# [Extracted text]
Because the Danish studies have played an important role in validating the premise that a survival benefit from radiation therapy exists when that modality is given with systemic therapy, providing further information from those trials would seem to be appropriate. In women with one to three positive nodes, locoregional recurrences at 15 years were substantially reduced from 27% to 4%, a decrease of 23%, and the overall survival was improved by 9% (from 48% to 57%). In women with four or more positive nodes, there was an even greater reduction in locoregional recurrence, from 51% to 10%, a decrease of 41%, and the survival, as in women who had fewer positive nodes, increased by 9% from 12% to 21%. Because in each of the nodal groups, the survival of irradiated and nonirradiated women was so poor, such a survival increase can hardly be viewed as noteworthy.

# [Set of tasks]
• 1. Condense the paragraph of the excerpt on the Danish radiation therapy trials that begins "Because the Danish studies have played an important role" into a brief bulleted list that keeps its main figures and conclusion.
• 2. Write the paragraph that would come next in the excerpt on the Danish radiation therapy trials, following on from its final sentence.

# [Dataset content]

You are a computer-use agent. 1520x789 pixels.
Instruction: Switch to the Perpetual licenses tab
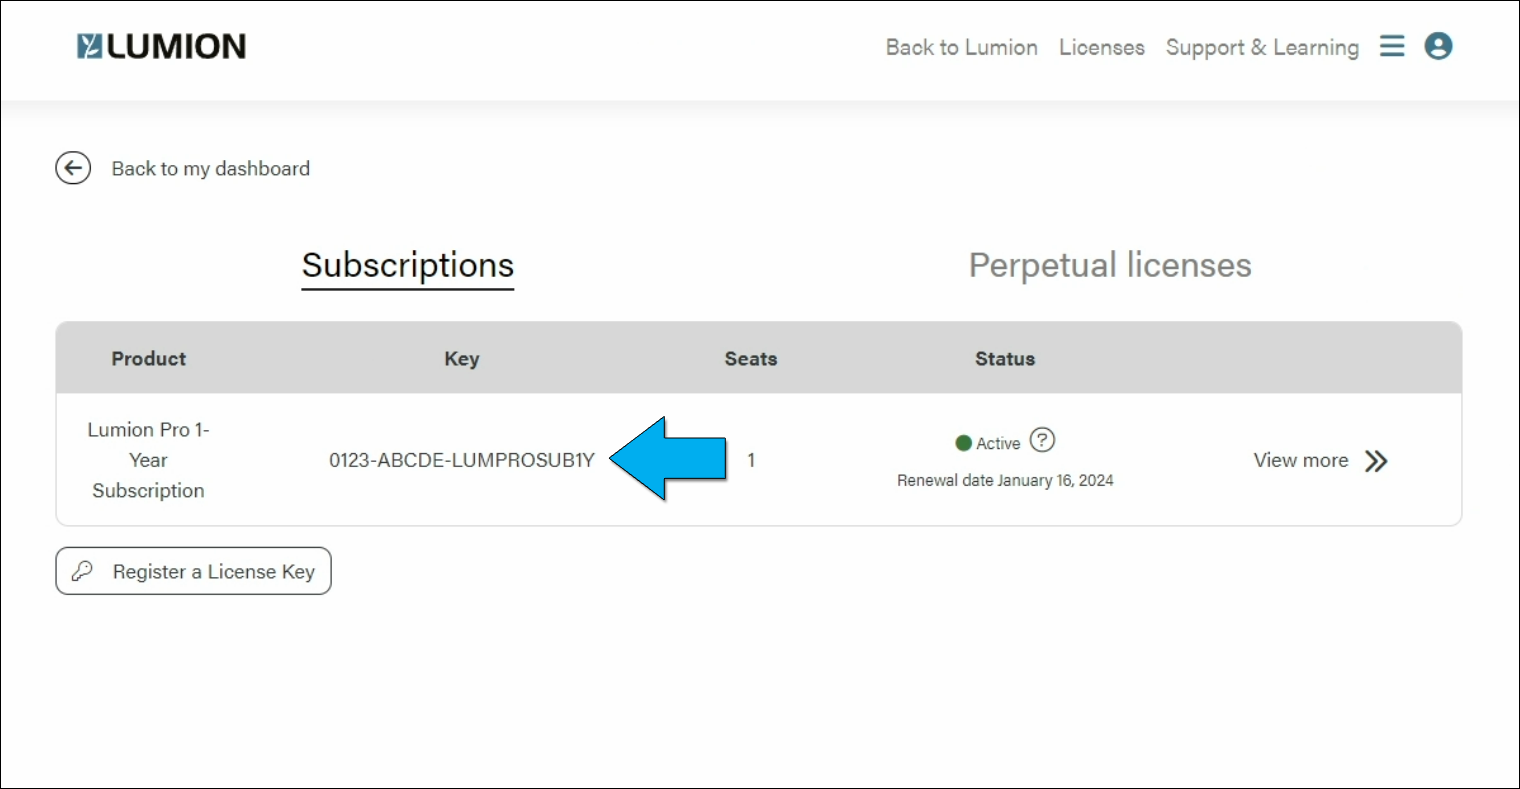click(1110, 266)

# [Answers to the exercise]
• 1.
- The Danish studies helped validate the premise that radiation therapy given with systemic therapy brings a survival benefit, so further information from those trials is appropriate.
- One to three positive nodes: 15-year locoregional recurrences fell from 27% to 4%, and overall survival rose by 9% (48% to 57%).
- Four or more positive nodes: locoregional recurrence fell from 51% to 10%, and survival rose by 9% (12% to 21%).
- Because survival in both nodal groups was so poor, with or without irradiation, such a survival increase can hardly be viewed as noteworthy.

• 2.
In the Danish trials, a large number of premenopausal and postmenopausal women received cyclophosphamide, methotrexate, and fluorouracil with or without radiation therapy. Almost half of those who were postmenopausal were randomly assigned to receive tamoxifen with or without radiation therapy. Because such therapy unequivocally reduces the incidence of breast tumor recurrence, and because the addition of chemotherapy and tamoxifen further diminishes such recurrence and also improves survival, it may be speculated as to what degree, if any, radiation, a locoregional therapy, played when it was used in conjunction with systemic therapy in the reduction of mortality in those high-risk women.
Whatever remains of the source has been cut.